SSEA-3 and SSEA-4 expressions were studied in cells treated with nocodazole and after its removal in the presence and absence of Y-27632. As the number of Nanogpos cells decreased after nocodazole treatment and wash-out, we could detect a slightly lower number of SSEA-4pos Nanogpos cells, but a higher number of SSEA-4posNanogneg cells after treatment with nocodazole compared to DMSO treatment (Figure 7, 8BC). When the SSEA-4pos Nanogpos cell population was selected and investigated for SSEA-3 expression, we found that the majority of cells were SSEA-3 positive (Figure 7, 8D). Wider distribution of SSEA-4 and SSEA-3 expression was noticed after 24 h treatment in the presence of Y-27632 compared to its absence in nocodazole-released cells. The removal of nocodazole resulted in an increase of the mean fluorescence intensity of SSEA-4 and SSEA-3 in SSEA-4posNanogpos and SSEA-3posNanogpos cell populations, respectively, indicating up-regulation of SSEA-4 and SSEA-3 expression (e.g. epitope GL7 in globo-series glycolipids) in these Nanog-expressing cells (Figure 7, 8BD). This effect was detectable after 24 h growth in a fresh medium and the expression also remained elevated at 48 h (data not shown). In some experiments, nocodazole treatment for 16 h was used, which was not different from treatment for 24 h. Thus, the expression of the Nanog pluripotency marker decreased as a result of nocodazole treatment, whereas the cells remained undifferentiated since the SSEA-4-specific antibodies detected globo-series glycolipids on the cell surface.
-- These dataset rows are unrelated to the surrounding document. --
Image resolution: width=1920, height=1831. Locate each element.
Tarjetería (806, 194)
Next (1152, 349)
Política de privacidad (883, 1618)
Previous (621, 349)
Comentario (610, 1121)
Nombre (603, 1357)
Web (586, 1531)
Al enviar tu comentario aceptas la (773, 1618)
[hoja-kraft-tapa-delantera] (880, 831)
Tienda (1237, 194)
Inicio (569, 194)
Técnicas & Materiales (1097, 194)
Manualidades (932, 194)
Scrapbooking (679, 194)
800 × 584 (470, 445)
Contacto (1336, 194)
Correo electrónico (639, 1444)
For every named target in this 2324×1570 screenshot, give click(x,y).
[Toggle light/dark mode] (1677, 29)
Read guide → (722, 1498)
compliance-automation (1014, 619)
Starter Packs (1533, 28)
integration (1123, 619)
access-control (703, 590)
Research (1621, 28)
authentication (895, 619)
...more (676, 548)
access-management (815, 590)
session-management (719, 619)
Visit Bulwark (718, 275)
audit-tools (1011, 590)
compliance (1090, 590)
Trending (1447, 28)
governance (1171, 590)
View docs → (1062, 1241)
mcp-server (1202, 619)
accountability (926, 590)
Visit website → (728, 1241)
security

hESC were exposed to nocodazole as described in Figure 3. Cells were fixed with 1.6% PFA and stained with anti-SSEA-3 (Alexa Fluor 488), anti-Nanog (PE), anti-SSEA-4 (Alexa Fluor 647) antibodies and DAPI. Cells co-expressing SSEA-4 and Nanog were characterised for expression of SSEA-3. Results are shown as density plots and are representative of four independent experiments.
Summarising bar graphs of flow cytometric analysis of cells stained as described in Figure 7. (A) Number of SSEA-4 expressing cells and SSEA-4posSSEA-3pos cells after treatment with nocodazole and following release from nocodazole arrest in presence or absence of Y-27632. (B) Number of Nanog expressing and SSEA-4-positive cells. Mean fluorescence intensity (MFI) of SSEA-4 expression of SSEA-4posNanogpos population. (C) Number of SSEA-4 expressing and Nanog-negative cells. (D) Expression of SSEA-3 in SSEA-4posNanogpos cell population. MFI of SSEA-3 expression of SSEA-3posNanogpos population. Results are shown as mean ± SEM of four independent experiments.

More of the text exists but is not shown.